Posted: Sun Apr 01, 2007 6:53 pm
From the Associated Press
NEW YORK ---
American composer Elliott Carter, an exemplar of the atonalist style of
modernism and according to admirers the greatest living practitioner of his
craft, apologized to music lovers around the world today for what he called
"a half century of wasted time." "What was I thinking?" the venerable Mr.
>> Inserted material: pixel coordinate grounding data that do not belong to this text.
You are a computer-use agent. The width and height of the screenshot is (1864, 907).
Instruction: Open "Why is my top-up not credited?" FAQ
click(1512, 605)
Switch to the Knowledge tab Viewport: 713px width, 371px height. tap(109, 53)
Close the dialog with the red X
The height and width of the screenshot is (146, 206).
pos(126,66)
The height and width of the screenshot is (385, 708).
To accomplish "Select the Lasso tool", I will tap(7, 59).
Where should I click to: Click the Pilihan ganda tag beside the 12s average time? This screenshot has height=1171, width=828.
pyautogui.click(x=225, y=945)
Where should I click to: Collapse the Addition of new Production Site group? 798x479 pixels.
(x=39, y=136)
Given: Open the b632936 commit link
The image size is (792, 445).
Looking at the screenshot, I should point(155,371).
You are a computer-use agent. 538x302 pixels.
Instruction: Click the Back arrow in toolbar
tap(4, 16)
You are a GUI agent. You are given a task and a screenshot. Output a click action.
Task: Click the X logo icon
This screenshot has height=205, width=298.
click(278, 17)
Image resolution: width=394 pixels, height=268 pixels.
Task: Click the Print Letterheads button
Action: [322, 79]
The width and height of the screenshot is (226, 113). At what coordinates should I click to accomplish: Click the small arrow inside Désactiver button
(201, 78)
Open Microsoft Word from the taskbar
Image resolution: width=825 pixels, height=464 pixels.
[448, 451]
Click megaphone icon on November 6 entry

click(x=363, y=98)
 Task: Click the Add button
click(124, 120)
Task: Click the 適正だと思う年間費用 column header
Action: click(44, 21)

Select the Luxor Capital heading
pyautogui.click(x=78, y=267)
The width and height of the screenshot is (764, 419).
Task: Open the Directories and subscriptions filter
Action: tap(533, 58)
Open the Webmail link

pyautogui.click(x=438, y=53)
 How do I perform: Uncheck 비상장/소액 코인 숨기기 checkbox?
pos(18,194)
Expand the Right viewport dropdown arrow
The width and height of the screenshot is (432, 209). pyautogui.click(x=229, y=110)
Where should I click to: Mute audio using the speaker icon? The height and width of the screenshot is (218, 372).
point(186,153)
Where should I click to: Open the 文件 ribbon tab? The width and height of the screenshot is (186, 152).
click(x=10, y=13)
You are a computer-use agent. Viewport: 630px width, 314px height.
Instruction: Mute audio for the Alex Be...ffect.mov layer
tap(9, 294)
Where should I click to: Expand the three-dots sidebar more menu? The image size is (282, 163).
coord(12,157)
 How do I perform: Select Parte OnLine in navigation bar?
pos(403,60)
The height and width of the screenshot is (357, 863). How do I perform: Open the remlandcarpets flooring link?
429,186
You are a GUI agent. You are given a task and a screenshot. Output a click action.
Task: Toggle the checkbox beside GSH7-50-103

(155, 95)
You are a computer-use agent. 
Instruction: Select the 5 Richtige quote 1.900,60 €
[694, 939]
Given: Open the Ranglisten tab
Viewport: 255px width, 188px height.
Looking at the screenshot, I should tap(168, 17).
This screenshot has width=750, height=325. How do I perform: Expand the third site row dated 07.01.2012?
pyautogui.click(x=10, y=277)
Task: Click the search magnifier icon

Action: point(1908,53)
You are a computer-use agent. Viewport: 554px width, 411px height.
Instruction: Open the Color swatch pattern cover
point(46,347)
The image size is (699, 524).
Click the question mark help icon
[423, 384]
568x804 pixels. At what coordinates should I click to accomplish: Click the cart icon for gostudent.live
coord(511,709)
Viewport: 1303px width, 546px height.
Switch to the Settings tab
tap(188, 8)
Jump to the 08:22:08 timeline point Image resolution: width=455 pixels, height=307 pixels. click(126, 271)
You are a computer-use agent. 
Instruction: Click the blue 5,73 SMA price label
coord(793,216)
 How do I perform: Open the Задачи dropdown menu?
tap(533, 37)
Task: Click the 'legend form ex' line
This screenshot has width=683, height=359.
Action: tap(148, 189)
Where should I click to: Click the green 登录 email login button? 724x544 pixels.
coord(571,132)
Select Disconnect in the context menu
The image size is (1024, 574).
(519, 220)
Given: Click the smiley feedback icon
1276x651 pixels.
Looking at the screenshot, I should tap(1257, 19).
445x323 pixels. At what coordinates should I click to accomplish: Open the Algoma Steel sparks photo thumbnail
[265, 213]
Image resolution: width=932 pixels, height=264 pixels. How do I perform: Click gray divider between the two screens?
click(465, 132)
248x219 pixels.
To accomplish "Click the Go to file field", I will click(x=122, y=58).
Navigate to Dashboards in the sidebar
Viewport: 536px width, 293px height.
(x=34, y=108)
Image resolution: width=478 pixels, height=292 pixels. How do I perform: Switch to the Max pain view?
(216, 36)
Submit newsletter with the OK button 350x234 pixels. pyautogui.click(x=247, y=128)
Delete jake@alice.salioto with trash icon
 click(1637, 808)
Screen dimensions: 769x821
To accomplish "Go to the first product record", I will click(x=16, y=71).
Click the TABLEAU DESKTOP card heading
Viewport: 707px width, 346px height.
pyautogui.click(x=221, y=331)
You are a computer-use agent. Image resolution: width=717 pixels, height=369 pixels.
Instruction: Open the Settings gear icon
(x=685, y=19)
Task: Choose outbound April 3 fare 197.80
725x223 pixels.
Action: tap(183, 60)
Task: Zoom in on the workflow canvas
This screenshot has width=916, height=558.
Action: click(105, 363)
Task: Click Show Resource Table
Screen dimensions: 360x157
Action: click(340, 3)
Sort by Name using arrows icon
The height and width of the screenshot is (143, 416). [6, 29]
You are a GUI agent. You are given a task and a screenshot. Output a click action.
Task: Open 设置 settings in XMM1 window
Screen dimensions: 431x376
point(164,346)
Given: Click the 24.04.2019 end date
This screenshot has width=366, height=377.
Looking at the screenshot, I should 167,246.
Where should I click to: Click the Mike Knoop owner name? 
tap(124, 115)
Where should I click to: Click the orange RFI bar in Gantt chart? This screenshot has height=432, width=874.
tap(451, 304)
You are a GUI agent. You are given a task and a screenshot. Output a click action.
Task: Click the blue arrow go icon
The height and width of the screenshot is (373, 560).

Carter, 99, said at his home in Manhattan. "Nobody likes this stuff. Why
have I wasted my life?" Carter said he "went wrong" back in the 1940s and
spent the next 60 years pursuing the musical dead-end of atonality. In the
past seven decades, he has produced five string quartets, a half dozen song
cycles, works for orchestra, solo concertos and innumerable chamber works for various combinations of instruments --- all in an advanced, complex style he now dismisses as "noise." Despite consistent
encouragement of many mainstream musicians such as Boston Symphony Music Director James Levine, for Chicago Symphony conductor Daniel Barenboim, and the cellist Yo-Yo Ma,Carter said his many admirers were "delusional." "The critics who said they were just congratulating themselves for being smarter than everybody else were right all along," he said. "We should all go back and get our heads on straight." Carter said he blamed his late wife, Helen, for turning him into an unrepentant modernist. "She liked this stuff, and I could never say no to her," he said. Mrs. Carter died in 2003 at age 95. Since then, Carter said, he has been reevaluating his aesthetic. "I'd like to write something pretty for a change --- maybe something based on an Irish folk tune," he said. He was uncertain whether he would withdraw his substantial catalogue from the repertoire, though one alternative would be to revise his works, ending each with a tonic triad, he said. "I feel like an enormous weight has been lifted from my shoulders," Carter said. "From now on, I promise to be good."